→ PROMPT: Copy everything in the material from the line containing "Task: Open the Resources dropdown menu" down to the end, keeping each line unchanged.

-- BEGIN EXERCISE DATA --

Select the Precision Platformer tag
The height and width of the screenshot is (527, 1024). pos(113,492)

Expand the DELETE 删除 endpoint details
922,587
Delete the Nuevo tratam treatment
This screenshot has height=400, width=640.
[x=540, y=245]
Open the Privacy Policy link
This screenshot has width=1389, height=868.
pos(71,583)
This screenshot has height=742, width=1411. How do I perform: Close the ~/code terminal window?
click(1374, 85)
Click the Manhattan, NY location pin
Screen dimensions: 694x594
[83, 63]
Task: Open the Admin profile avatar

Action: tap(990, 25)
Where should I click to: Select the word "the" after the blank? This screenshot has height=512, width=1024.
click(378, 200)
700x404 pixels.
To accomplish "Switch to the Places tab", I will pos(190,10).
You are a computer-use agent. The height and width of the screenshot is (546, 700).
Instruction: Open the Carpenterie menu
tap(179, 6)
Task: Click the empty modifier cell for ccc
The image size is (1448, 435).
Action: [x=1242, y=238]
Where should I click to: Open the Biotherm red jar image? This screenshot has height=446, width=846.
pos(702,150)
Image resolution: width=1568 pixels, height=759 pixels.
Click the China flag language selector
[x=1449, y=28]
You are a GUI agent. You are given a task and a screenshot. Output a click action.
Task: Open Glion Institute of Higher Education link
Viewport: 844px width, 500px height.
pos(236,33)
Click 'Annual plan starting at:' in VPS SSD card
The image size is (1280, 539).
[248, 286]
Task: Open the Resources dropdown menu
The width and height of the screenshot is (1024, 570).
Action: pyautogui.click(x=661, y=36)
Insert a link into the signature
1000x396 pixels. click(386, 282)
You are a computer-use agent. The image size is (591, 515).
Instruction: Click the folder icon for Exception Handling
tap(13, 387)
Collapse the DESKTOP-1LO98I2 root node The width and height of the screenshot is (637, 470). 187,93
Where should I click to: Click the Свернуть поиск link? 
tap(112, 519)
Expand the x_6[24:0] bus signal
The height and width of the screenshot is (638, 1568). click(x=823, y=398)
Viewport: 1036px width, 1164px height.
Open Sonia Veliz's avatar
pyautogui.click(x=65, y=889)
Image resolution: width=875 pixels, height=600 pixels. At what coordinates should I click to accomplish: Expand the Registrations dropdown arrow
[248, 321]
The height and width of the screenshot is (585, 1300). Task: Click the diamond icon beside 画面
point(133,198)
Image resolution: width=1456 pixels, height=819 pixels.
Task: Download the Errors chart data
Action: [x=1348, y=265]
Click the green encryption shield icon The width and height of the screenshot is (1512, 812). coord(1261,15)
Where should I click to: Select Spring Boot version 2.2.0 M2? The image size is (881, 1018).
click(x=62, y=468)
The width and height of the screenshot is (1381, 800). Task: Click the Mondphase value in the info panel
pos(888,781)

-- END EXERCISE DATA --

→ EXERCISE RESPONSE:
Task: Open the Resources dropdown menu
The width and height of the screenshot is (1024, 570).
Action: pyautogui.click(x=661, y=36)
Insert a link into the signature
1000x396 pixels. click(386, 282)
You are a computer-use agent. The image size is (591, 515).
Instruction: Click the folder icon for Exception Handling
tap(13, 387)
Collapse the DESKTOP-1LO98I2 root node The width and height of the screenshot is (637, 470). 187,93
Where should I click to: Click the Свернуть поиск link? 
tap(112, 519)
Expand the x_6[24:0] bus signal
The height and width of the screenshot is (638, 1568). click(x=823, y=398)
Viewport: 1036px width, 1164px height.
Open Sonia Veliz's avatar
pyautogui.click(x=65, y=889)
Image resolution: width=875 pixels, height=600 pixels. At what coordinates should I click to accomplish: Expand the Registrations dropdown arrow
[248, 321]
The height and width of the screenshot is (585, 1300). Task: Click the diamond icon beside 画面
point(133,198)
Image resolution: width=1456 pixels, height=819 pixels.
Task: Download the Errors chart data
Action: [x=1348, y=265]
Click the green encryption shield icon The width and height of the screenshot is (1512, 812). coord(1261,15)
Where should I click to: Select Spring Boot version 2.2.0 M2? The image size is (881, 1018).
click(x=62, y=468)
The width and height of the screenshot is (1381, 800). Task: Click the Mondphase value in the info panel
pos(888,781)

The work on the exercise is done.